Mr. Wagener testified in Congress in June about the discrepancy in the National Retail Federation’s report.
Even as it retracted the figure and revised the report, the federation, which has more than 17,000 member companies, insisted in an emailed statement that its focus on the problem was appropriate.
“We stand behind the widely understood fact that organized retail crime is a serious problem impacting retailers of all sizes and communities across our nation,” the statement said. “At the same time, we recognize the challenges the retail industry and law enforcement have with gathering and analyzing an accurate and agreed-upon set of data.”
At issue is “total annual shrink” — the industry term for the value of merchandise that disappears from stores without being paid for, through theft, damage and inventory tracking mistakes.
Mary McGinty, a spokeswoman for the federation, said the error was caused by an analyst from K2 Integrity, an advisory firm that helped produce the report.
The analyst, who was not named, linked a 2021 National Retail Federation survey with a quote from Ben Dugan, the former president of the advocacy group Coalition of Law Enforcement and Retail, who said in Senate testimony in 2021 that organized retail crime “accounts for $45 billion in annual losses for retailers.”
Mr. Dugan was citing the federation’s 2016 National Retail Security Survey, which was actually referring to the overall cost of shrink in 2015 — not the amount lost to just organized retail crime, Ms. McGinty said.
Alec Karakatsanis, a civil rights lawyer who has studied and critiqued how the media has covered organized retail crime, said that the retraction underscored how some news organizations, which have extensively covered the issue of shoplifting, were “used as a tool by certain vested interests to gin up a lot of fear about this issue when, in fact, it was pretty clear all along that the facts didn’t add up.”
One of the most prominent examples came in October 2021, when Walgreens said it would close five stores in San Francisco, citing repeated instances of organized shoplifting. The company’s decision had come months after a video seen millions of times showed a man, garbage bag in hand, openly stealing products from a Walgreens as others watched.
But an October 2021 analysis by The San Francisco Chronicle showed that Police Department data on shoplifting did not support Walgreen’s explanation for the store closings.
Eventually, Walgreens retreated from its claims. In January, an executive at the company said that Walgreens might have overstated the effects on its business, saying: “Maybe we cried too much last year.”
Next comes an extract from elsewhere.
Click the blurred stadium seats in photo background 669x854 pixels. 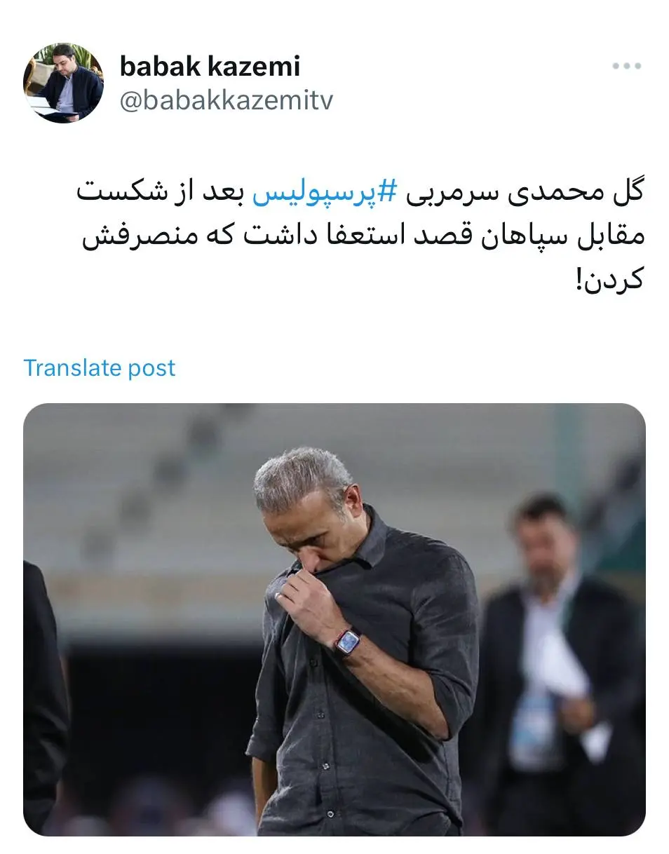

Mr. Karakatsanis said the exaggerated narrative of widespread shoplifting was weaponized by the retail industry as it lobbied Congress to pass bills that would regulate online retailers, which they claim is where much of the stolen product ends up.
Commentators and politicians have seized on the issue. Earlier this year, Gov. Gavin Newsom, Democrat of California, responded to reports of large-scale thefts in the state with a call for tough prosecution of shoplifters and a plan to invest millions of dollars to fight “organized retail theft.” Gov. Ron DeSantis, Republican of Florida, signed a bill last year aimed at retail theft, and former President Donald J. Trump called for violence, telling Republican activists in California this year that the police should shoot shoplifters as they are leaving a store.
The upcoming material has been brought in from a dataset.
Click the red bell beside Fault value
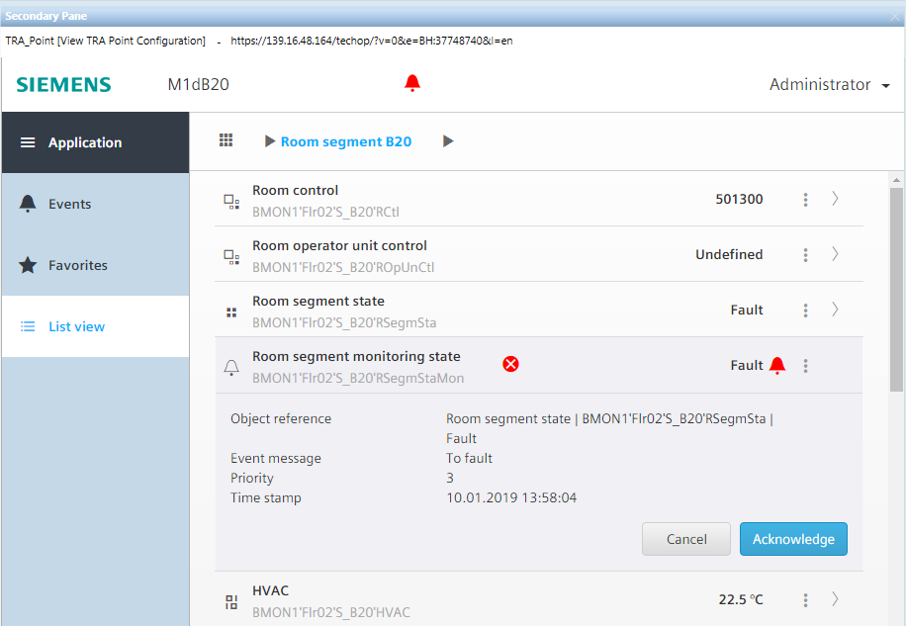This screenshot has width=906, height=626. (777, 366)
Mr. Wagener, the chief economist at the Computer & Communications Industry Association, said that the National Retail Federation’s report in April immediately stuck out to him as wrong. The error was troubling, he said, because the federation has long been viewed as a trusted provider of data for the industry.
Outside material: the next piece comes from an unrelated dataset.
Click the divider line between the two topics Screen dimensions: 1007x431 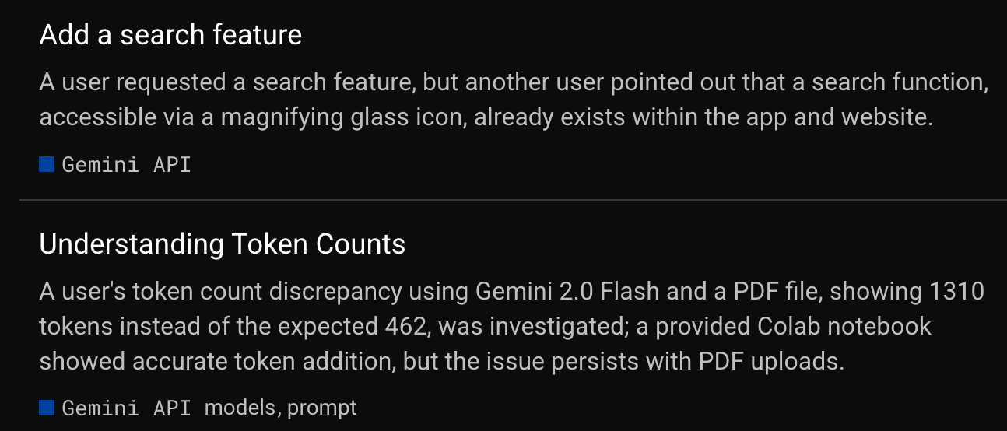513,200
What made the federation’s mistake even more surprising, Mr. Wagener said, was how starkly the figure contrasted to the group’s own previous findings.
In 2020, the federation said in a report that organized retail crime cost retailers an average of $719,548 per $1 billion in sales — a number that would point nowhere near the roughly 50 percent claim made in the April report.
Another National Retail Federation survey showed that all external theft — including thefts unrelated to organized retail crime — accounted for 37 percent of shrink, a figure that would still be billions of dollars less than the incorrect estimate of 50 percent made in April.
“It would be a bit like the census claiming that nearly half of the U.S. population lives in the state of Rhode Island,” Mr. Wagener said.